Pain Management in Reproductive Health by Sana Sherali

With the rapidly changing landscape around women’s reproductive health in the United States, securing safe and effective birth control has become an imperative for American women. There are a handful of options available to them, including, but not limited to, birth control pills, hormonal patches, and femidoms. However, intra-uterine devices (IUDs) are thought to be the most effective long-term birth control option, as they last for three to five years. IUDs can only be inserted or removed by a healthcare practitioner. The IUD insertion procedure causes moderate to severe discomfort and can be especially painful for women who suffer from endometriosis. Even though an IUD insertion is an invasive procedure, there are no standard pain reduction measures in place. The fear of procedural pain could discourage women from using this birth control method, which would prevent them from benefitting from this otherwise safe birth control method.

Currently, the most common form of pain relief offered to women undergoing IUD insertions is ibuprofen, which is administered pre-procedure. However, another approach that has begun to gain traction is the use of parenthetical blocks, which are nerve blocks used during obstetric and gynecologic procedures. In this procedure, the analgesic lidocaine is administered locally, as an alternative to full anesthesia. However, some clinicians fail to raise the use of parenthetical blocks as an option to reduce pain of IUD insertion. Different women experience pain differently, and this may be due to cultural differences, personal experiences, or prior gynecologic conditions, such as endometriosis. As a result, the pain can often be downplayed by clinicians, exacerbating patients’ fear of pain and reducing their trust in their physician.  Complications can arise if a patient is not informed about the level of pain to expect during the procedure, especially if the patient moves during the insertion. If the patient opts for the use of a parenthetical block during their procedure, they must wait for at least seven minutes for it to be effective. The added time can help to reduce a patient’s anxiety levels, making them less likely to move around during the insertion. While other pain management procedures for IUD insertion are yet to be explored, the use of parenthetical blocks like lidocaine suggests that it is promising.

Pain management in birth control has large social implications in the twenty-first century. Research has shown that Black, Hispanic, and Asian communities face more unplanned pregnancies because they either do not use contraceptives at all, or use less effective methods. A 2008 study out of California found that women with public insurance or no insurance were unlikely to use high-efficacy birth control methods like IUDs or birth control pills. The study pointed to another problem which does not appear in statistics: provider-level knowledge about contraception. When comparing anticipated pain on a visual analog scale against different racial groups, African Americans had a median anticipated pain score of 68 compared to White participants, who had a median score of 51. The study suggested that anxiety surrounding the procedure could be reduced if the clinician advocating for and performing the procedure was able to assure patients and speak to its benefits.

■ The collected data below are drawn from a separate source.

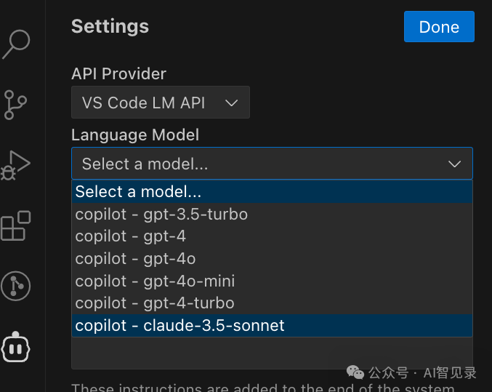
Task: Click the Settings heading
Action: [110, 27]
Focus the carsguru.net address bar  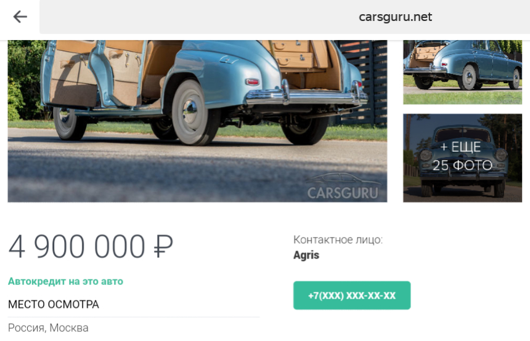[x=285, y=17]
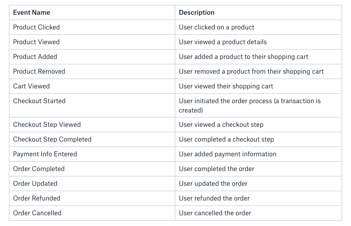Select the Order Cancelled event cell

[37, 213]
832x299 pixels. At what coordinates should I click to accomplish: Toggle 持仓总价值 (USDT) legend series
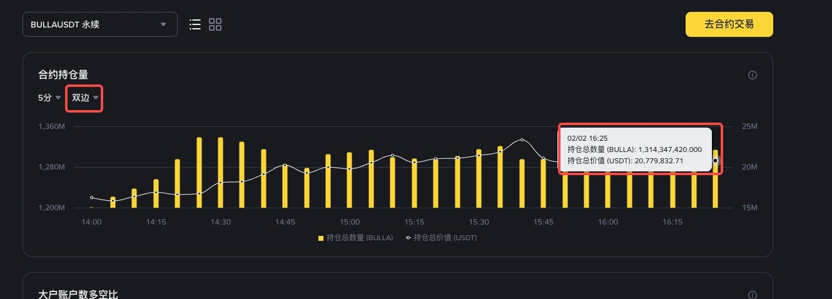click(445, 238)
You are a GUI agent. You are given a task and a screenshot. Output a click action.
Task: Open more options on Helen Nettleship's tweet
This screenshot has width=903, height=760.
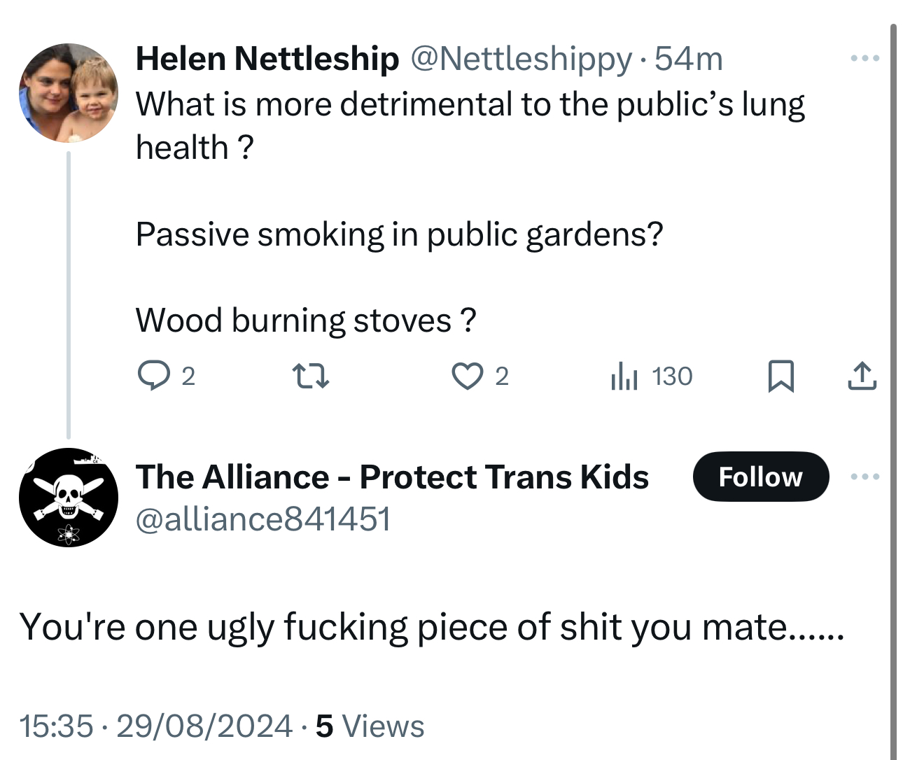865,59
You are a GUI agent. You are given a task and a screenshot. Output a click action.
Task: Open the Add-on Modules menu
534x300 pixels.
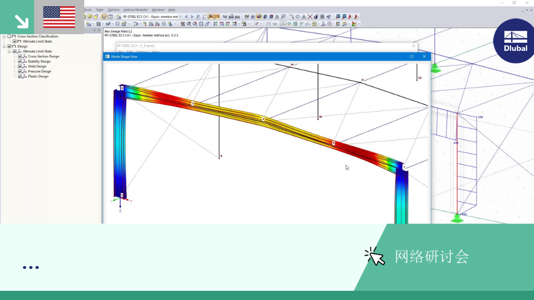pos(136,10)
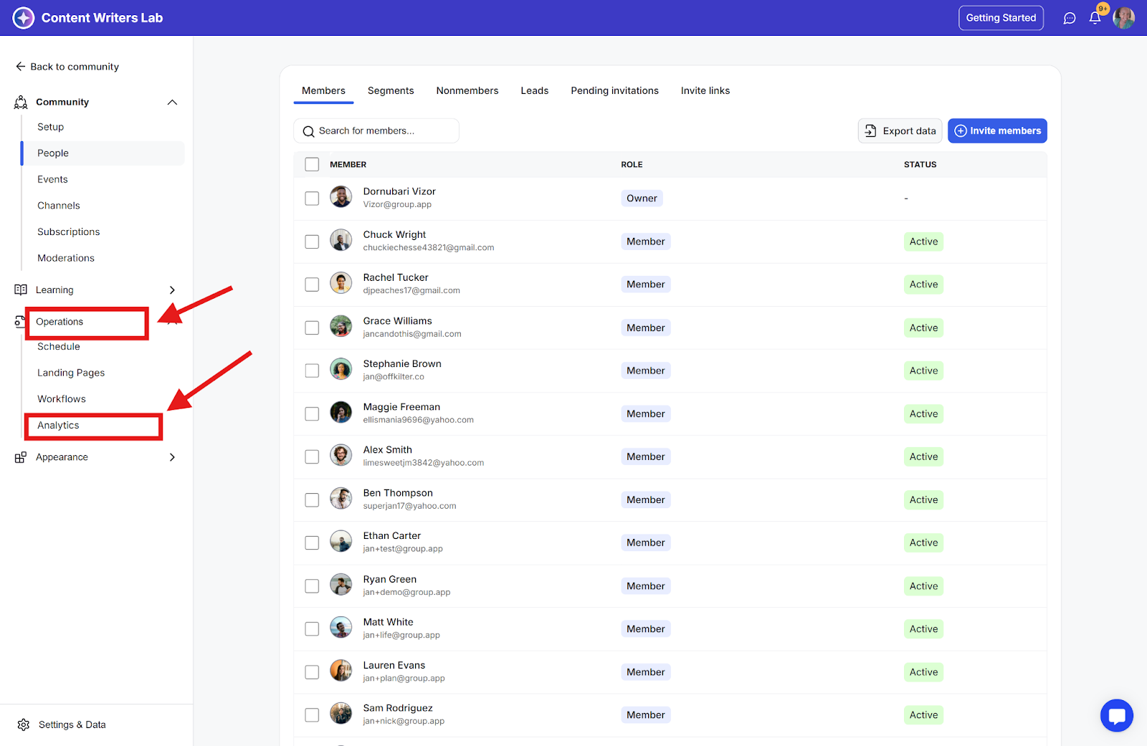Click the Settings & Data gear icon
The width and height of the screenshot is (1147, 746).
[24, 725]
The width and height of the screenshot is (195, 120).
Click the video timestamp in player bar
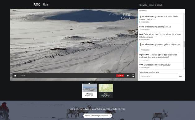tap(23, 76)
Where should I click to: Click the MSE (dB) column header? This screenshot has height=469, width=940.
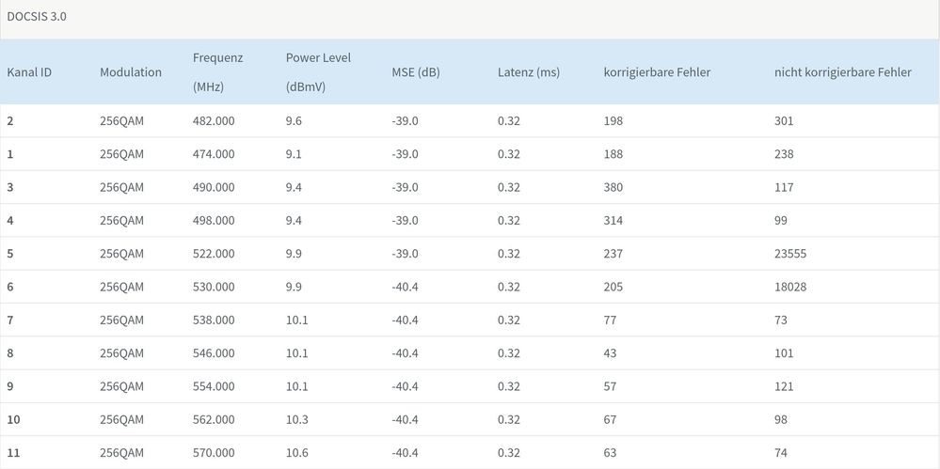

With modern medical advances, it is concerning that a standard pain management protocol does not exist across the country for IUD insertion. While parenthetical blocks are a step in the right direction, most studies suggest that counseling in local clinics will help reduce the barriers to IUD use. A good way to do so would be to incorporate conversations about different forms of birth control in school curriculums at the high school level. Furthermore, making patients aware of all their options regarding pain management should be mandatory for clinicians. Physicians should also clearly communicate the extent of pain a patient should anticipate during the procedure. The hope is that like for other gynecological procedures, a standard protocol for IUD insertion will be implemented soon.